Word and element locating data
***

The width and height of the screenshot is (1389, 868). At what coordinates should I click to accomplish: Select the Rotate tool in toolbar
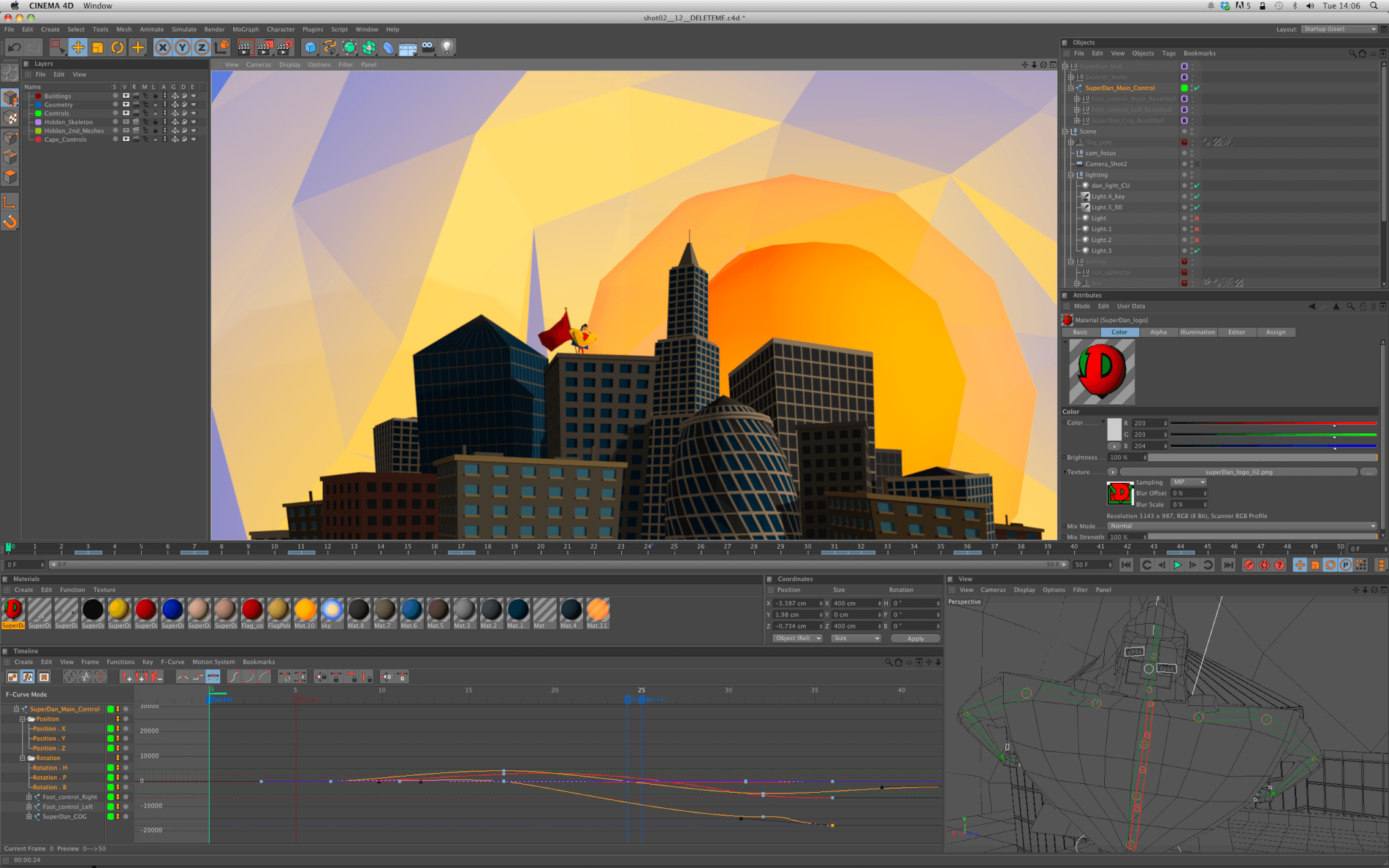pos(117,47)
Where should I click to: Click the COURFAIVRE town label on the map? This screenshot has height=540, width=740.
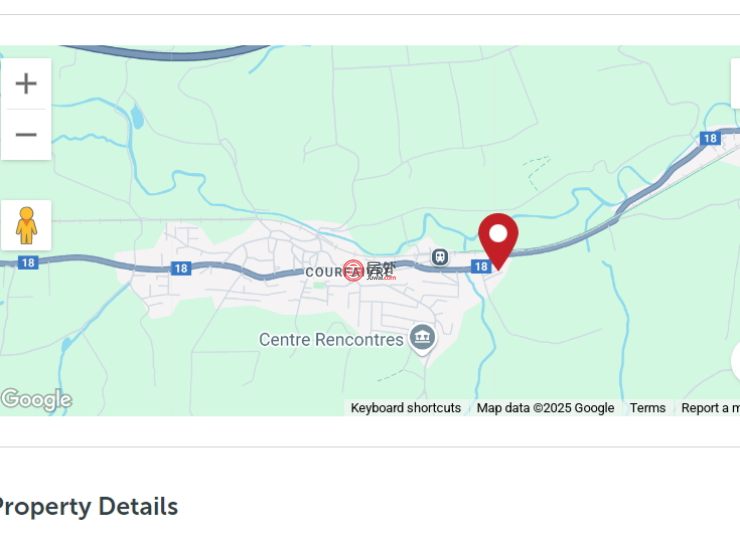coord(349,272)
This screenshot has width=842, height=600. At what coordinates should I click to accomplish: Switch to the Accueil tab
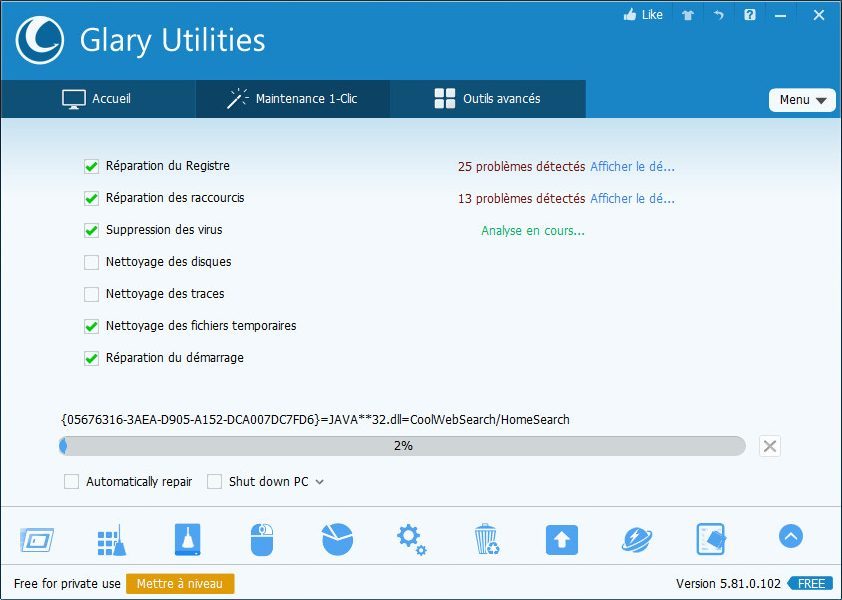click(97, 99)
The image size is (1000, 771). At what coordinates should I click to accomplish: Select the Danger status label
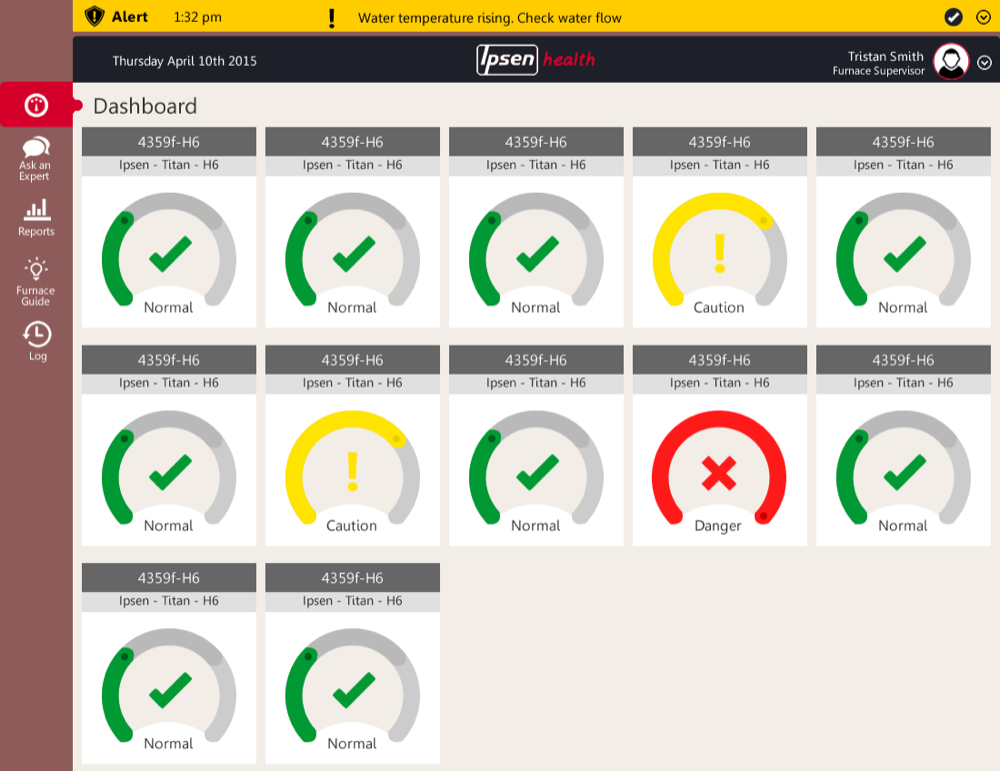(x=718, y=525)
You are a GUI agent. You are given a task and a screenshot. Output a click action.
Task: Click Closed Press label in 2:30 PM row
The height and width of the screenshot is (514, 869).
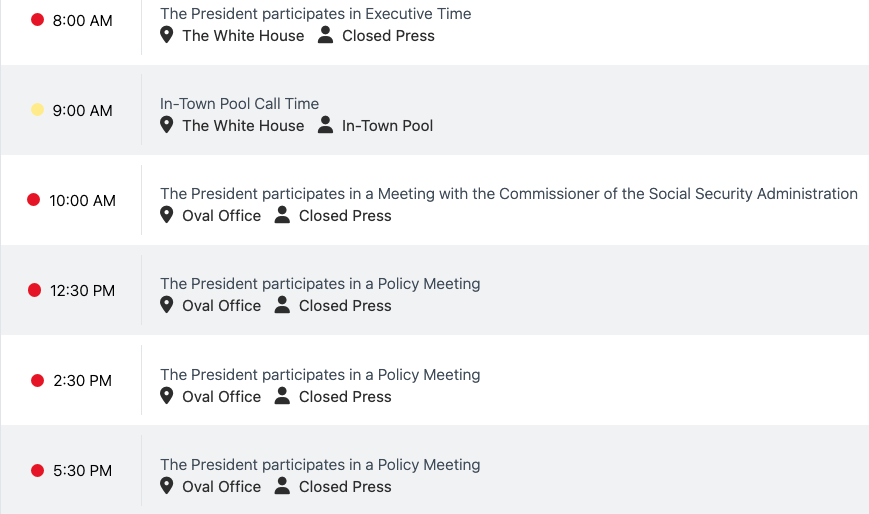(345, 397)
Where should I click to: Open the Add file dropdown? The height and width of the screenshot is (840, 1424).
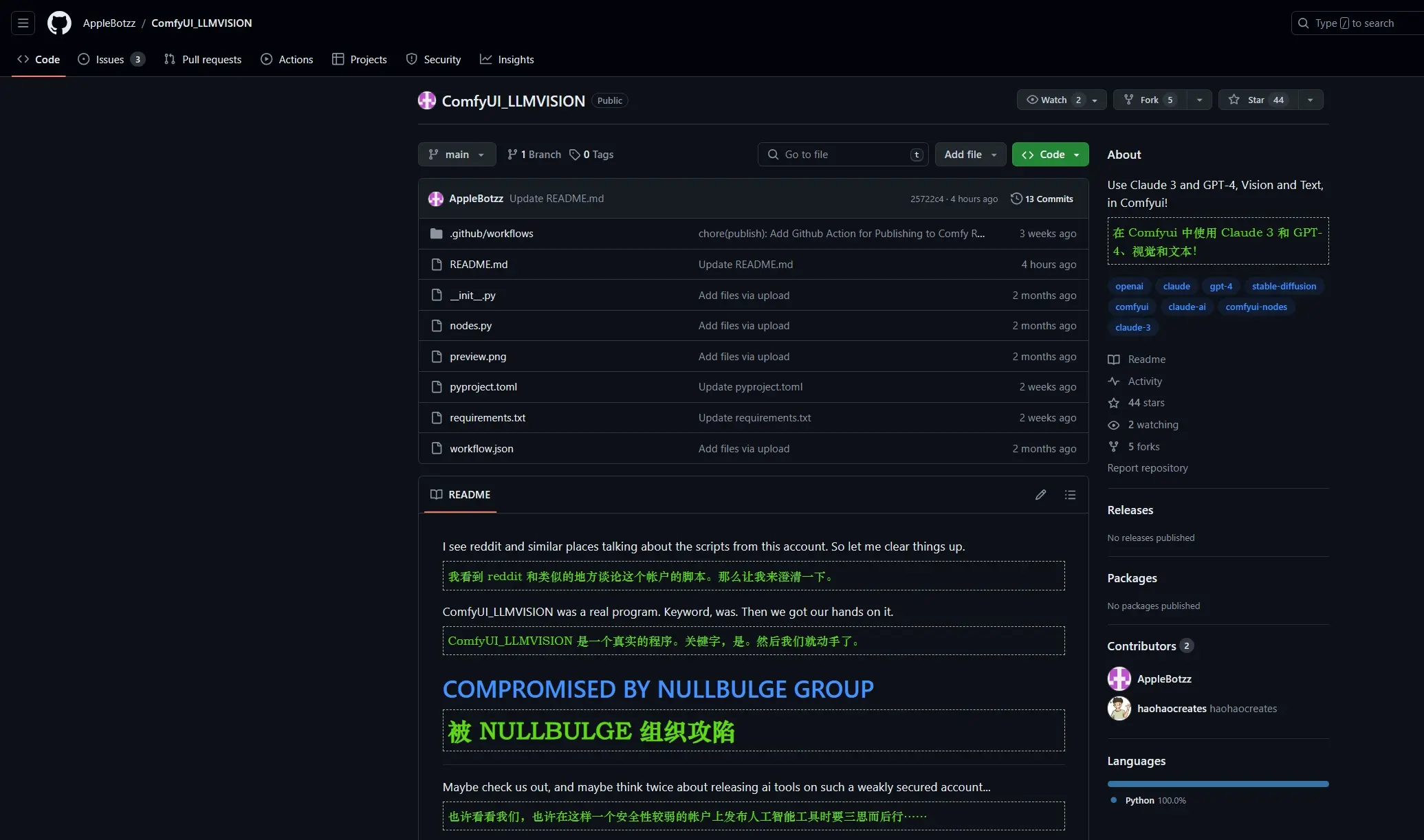point(970,155)
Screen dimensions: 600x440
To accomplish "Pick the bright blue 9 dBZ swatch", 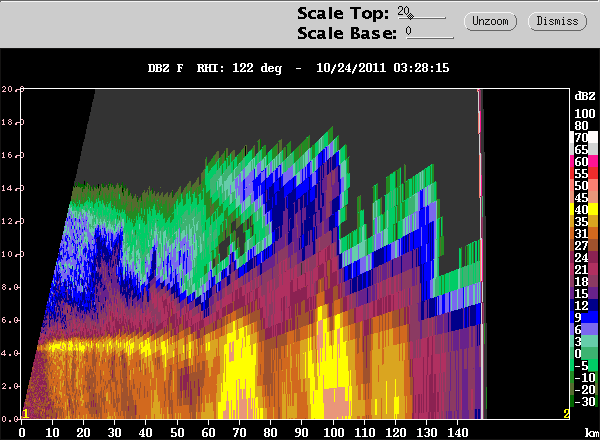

***

■ **Aim of the task**: Copy out the data word for word, everything from the line containing "This screenshot has width=842, height=600." down to the end of the data, and leave the pictures out.

■ **Correct output**:
This screenshot has width=842, height=600. At what coordinates should I click to accomplish: Switch to the Accueil tab
click(97, 99)
The image size is (1000, 771). At what coordinates should I click to accomplish: Select the Danger status label
(x=718, y=525)
You are a GUI agent. You are given a task and a screenshot. Output a click action.
Task: Click Closed Press label in 2:30 PM row
The height and width of the screenshot is (514, 869).
(345, 397)
Where should I click to: Open the Add file dropdown? The height and width of the screenshot is (840, 1424).
point(970,155)
Screen dimensions: 600x440
To accomplish "Pick the bright blue 9 dBZ swatch", 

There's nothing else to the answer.